Ms. Hayden said in an interview that Mr. Altuzarra and Mr. Weissman are supportive of her social media work and give her plenty of time to take photos of her meals before she serves them. “I remember last summer Joseph was like, ‘I got a ring light, do you want to use it?’”

She attributed the success of her videos and private chef content in general to the idea that the videos are aspirational on a couple of different levels. “I’ll get comments that are like, ‘I don’t know if I want to hire you or if I want to be you,’” she said. “Some people aspire to be able to hire a private chef, and others are like, ‘I’m so jealous of you as a private chef living that life and having that job.’”

Chef K is still figuring out what she wants to share with her new fans. But she has lots of stories saved up from working for celebrities over the years.
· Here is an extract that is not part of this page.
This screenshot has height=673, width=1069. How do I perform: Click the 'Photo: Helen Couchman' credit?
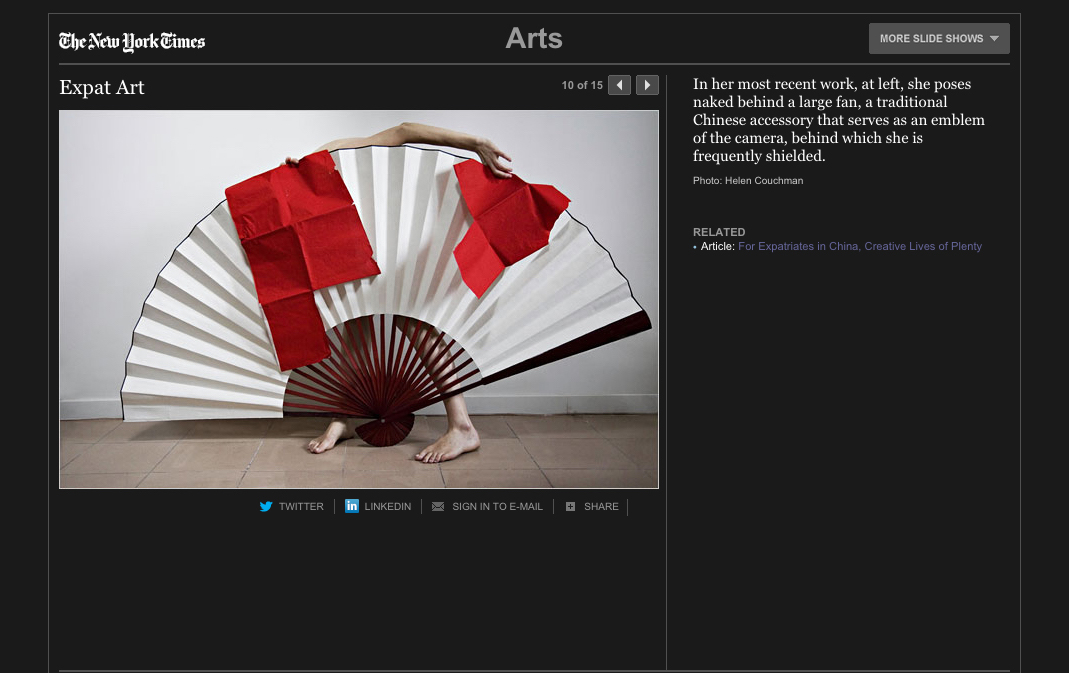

She started cooking early. After immigrating to California from the Philippines when she was 11, she began culinary school at 15 and made a career working as a pastry chef at restaurants in Los Angeles.

It was during a stint working at BOA Steakhouse in the mid-aughts (which incidentally is now very popular with TikTokers) that she met her first client. From there, she started working for the director James Cameron and the “American Idol” creator Simon Fuller.

She speaks lovingly — almost reverentially — about all of her clients. Nick Jonas is “one of the sweetest gentlemen.” Charlize Theron: “Love her.” Ryan Seacrest was her “favorite client” and the “nicest man.” He was also the one to connect her with Kris Jenner, which started her journey working for the Kardashians.

Chef K also fondly recalls working for Mr. Sheen, even though she started at a tumultuous time in his personal life. It was 2011, she said, “when all that tiger blood thing happened, he had just done the interview.”

But he turned out to be the nicest guy who always asked for liverwurst sandwiches and chicken and dumplings, she said. Fans assume that her moniker, Chef K, is related to her work with the Kardashians, but she said Mr. Sheen was the one to start calling her that, after he couldn’t figure out how to spell her name on one of her checks.

She said she loved working for Mr. Sheen because it also gave her the opportunity to cook for his ex-wife, Denise Richards, and their children. “They lived down the street and would come over more,” she said. “It was like the children eating and smiling with their father and their mother, and I thought, wow, this is happening through food.”

It was during this time that Chef K got her first taste of fame: She said Ms. Richards connected her with Patti Stanger, who at the time was hosting the reality show “Millionaire Matchmaker” on Bravo. Chef K ended up appearing on the show as its “first lesbian millionaire.” She also appeared on Season 1 of “The Taste,” an ABC cooking competition show, which she won.

After those appearances, however, she got busier with her private clients and retreated somewhat from the public eye. Now, with her new social media profile, she is eager to create a lasting brand. She is considering writing a cookbook and has a beverage collaboration in the works. Mostly, though, she wants to show fans at home what it’s really like to work in a celebrity’s kitchen.

“People don’t know what happens in the back of house,” she said. “There’s a lot of grit, there’s a lot of sacrifice, there’s a lot that goes on for just that 10 minutes of their lunch.”